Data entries
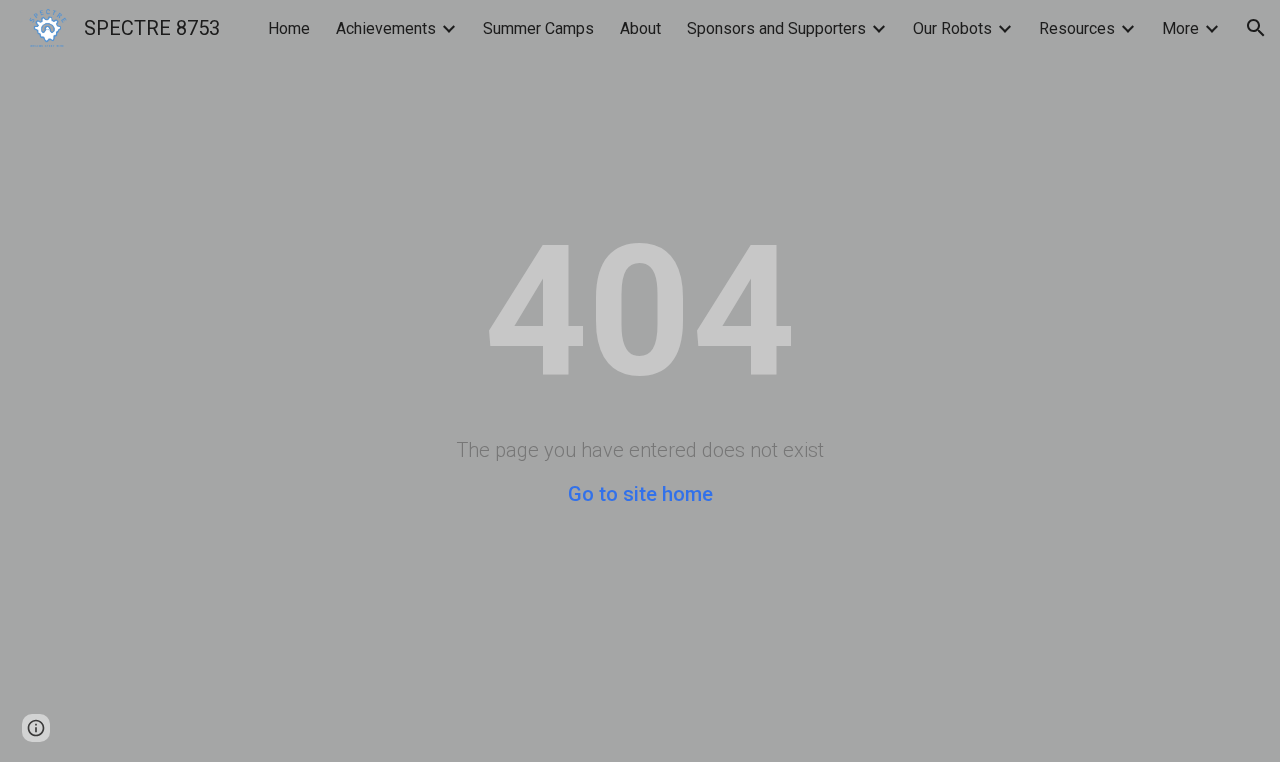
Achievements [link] (386, 28)
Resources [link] (1077, 28)
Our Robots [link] (952, 28)
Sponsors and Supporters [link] (776, 28)
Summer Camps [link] (538, 28)
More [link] (1180, 28)
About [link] (640, 28)
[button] (1256, 28)
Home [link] (289, 28)
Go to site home (640, 494)
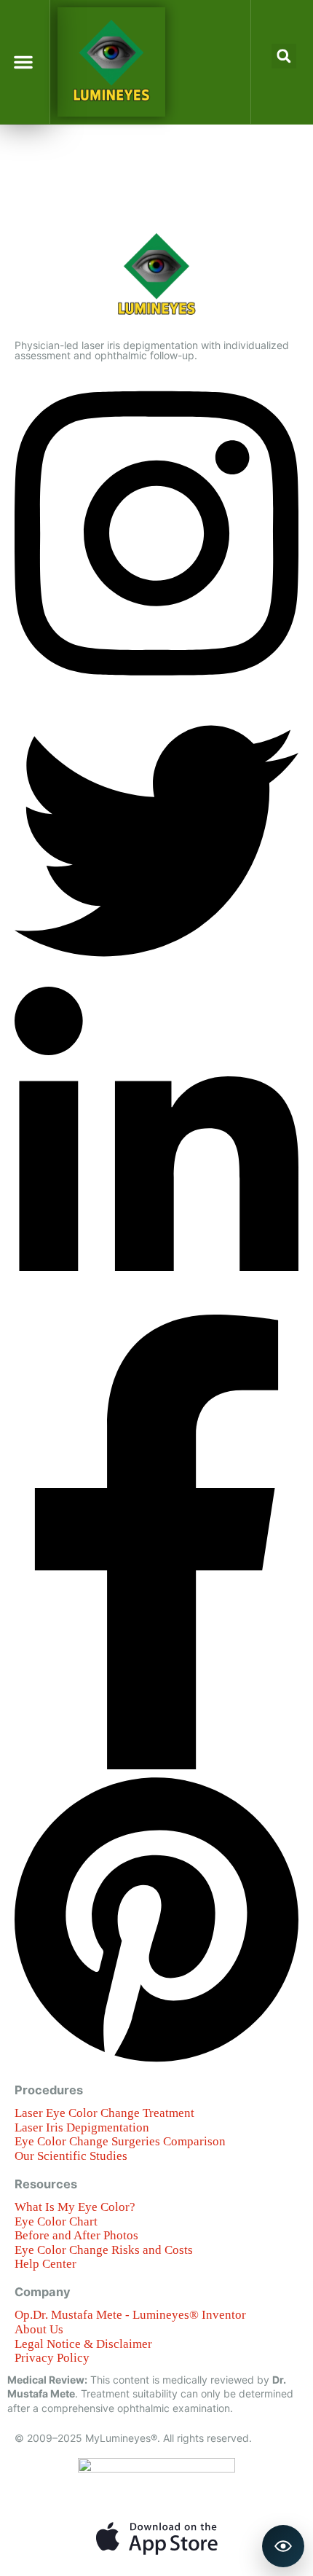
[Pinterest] (156, 2062)
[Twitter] (156, 979)
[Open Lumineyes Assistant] (283, 2546)
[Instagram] (156, 692)
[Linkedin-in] (156, 1308)
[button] (23, 62)
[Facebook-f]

§ **Exercise brief**:
Your answer should reproduce every line of the data verbatim and include no images.

§ **Solution below**:
Achievements [link] (386, 28)
Resources [link] (1077, 28)
Our Robots [link] (952, 28)
Sponsors and Supporters [link] (776, 28)
Summer Camps [link] (538, 28)
More [link] (1180, 28)
About [link] (640, 28)
[button] (1256, 28)
Home [link] (289, 28)
Go to site home (640, 494)
[Pinterest] (156, 2062)
[Twitter] (156, 979)
[Open Lumineyes Assistant] (283, 2546)
[Instagram] (156, 692)
[Linkedin-in] (156, 1308)
[button] (23, 62)
[Facebook-f]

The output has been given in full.